Marmari also attacked the media’s willingness to accept at face value the wild claims of Palestinian spokesmen: “The Israeli-Palestinian conflict is deceptive. Practically, acquiring information from the region is easy, but it is no simple task to assess to what extent that information reflects reality. What the ears hear, particularly in the Middle East, can be seriously misleading, if it isn’t backed up with additional information — or carefully attributed to its source. It can be difficult to distinguish between a solid source providing an accurate account, and someone lying through his teeth in the service of his nation, or pushing an elaborate but baseless conspiracy theory. Exaggeration, disinformation and provocation are the region’s stock-in-trade.”
Excerpts of Marmari’s speech were carried by The Los Angeles Times.

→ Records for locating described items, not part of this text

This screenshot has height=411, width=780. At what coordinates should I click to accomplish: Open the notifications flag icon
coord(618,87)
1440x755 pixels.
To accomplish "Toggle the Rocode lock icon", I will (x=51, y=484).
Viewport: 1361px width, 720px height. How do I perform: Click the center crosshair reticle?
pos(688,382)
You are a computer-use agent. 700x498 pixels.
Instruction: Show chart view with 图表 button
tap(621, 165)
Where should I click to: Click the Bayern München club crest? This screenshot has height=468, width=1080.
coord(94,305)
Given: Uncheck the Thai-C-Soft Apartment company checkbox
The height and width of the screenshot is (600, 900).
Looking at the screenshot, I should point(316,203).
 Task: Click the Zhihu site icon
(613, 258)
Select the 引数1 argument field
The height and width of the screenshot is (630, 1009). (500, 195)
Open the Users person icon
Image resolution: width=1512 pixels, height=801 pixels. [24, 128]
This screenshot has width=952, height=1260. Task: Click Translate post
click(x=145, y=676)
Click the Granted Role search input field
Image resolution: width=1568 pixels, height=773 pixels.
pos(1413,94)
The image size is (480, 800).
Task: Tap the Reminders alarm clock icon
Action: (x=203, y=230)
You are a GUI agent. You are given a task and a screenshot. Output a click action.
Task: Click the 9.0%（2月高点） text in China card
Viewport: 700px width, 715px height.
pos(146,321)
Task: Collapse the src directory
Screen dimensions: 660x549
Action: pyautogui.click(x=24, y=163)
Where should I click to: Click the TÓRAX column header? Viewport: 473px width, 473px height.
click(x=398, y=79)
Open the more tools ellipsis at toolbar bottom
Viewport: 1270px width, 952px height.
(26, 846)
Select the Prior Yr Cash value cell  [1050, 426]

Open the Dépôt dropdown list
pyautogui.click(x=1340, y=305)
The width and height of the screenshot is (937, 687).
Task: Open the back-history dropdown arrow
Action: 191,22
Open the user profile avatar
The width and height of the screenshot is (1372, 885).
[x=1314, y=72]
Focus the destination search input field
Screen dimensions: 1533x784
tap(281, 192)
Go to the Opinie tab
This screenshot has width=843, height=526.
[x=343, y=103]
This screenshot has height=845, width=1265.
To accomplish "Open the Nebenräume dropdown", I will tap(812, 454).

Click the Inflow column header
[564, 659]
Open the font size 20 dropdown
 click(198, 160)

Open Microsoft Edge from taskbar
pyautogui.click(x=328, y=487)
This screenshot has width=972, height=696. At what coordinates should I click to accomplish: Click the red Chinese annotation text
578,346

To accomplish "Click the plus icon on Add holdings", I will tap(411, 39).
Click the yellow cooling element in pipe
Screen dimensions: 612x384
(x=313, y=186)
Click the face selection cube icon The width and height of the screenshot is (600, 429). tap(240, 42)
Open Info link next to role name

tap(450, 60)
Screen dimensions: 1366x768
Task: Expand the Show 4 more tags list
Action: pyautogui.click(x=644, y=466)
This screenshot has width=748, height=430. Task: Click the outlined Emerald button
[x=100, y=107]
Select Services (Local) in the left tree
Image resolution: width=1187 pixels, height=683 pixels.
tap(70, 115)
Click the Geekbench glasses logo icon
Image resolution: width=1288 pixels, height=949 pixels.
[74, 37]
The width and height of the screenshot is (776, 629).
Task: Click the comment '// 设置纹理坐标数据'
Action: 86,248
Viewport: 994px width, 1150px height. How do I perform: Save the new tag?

HonestReporting recommends sharing the above critiques with your local editors, as a means of opening a dialogue on the topic of media bias and the Mideast conflict.
====== FESS UP AND COVER UP? ======
The ongoing debate between media activists and the Minneapolis Star Tribune is reaching new heights of drama.
According to the latest communique from Minnesotans Against Terrorism, the Star Tribune admitted “egregious” mistakes in reporting on Jenin and acknowledged that its coverage was “awful” and “embarrassing.”
The activists reported that the Star Tribune’s ombudsman Lou Gelfand wrote a May 12 column to “own up to a mistake” and admit to an “egregious stumble” and an “embarrassing wart.”
Curiously, archives of Gelfand’s columns from the past six months appear on the Star Tribune website. Guess which column was deleted from the archives and then reinstated following public complaint?
The campaign against the Star Tribune’s bias is well documented on http://www.minnesotansagainstterrorism.org/, the group that inspired the current massive campaign of http://www.TerrorPetition.com/.
Thank you for your ongoing involvement in the battle against media bias.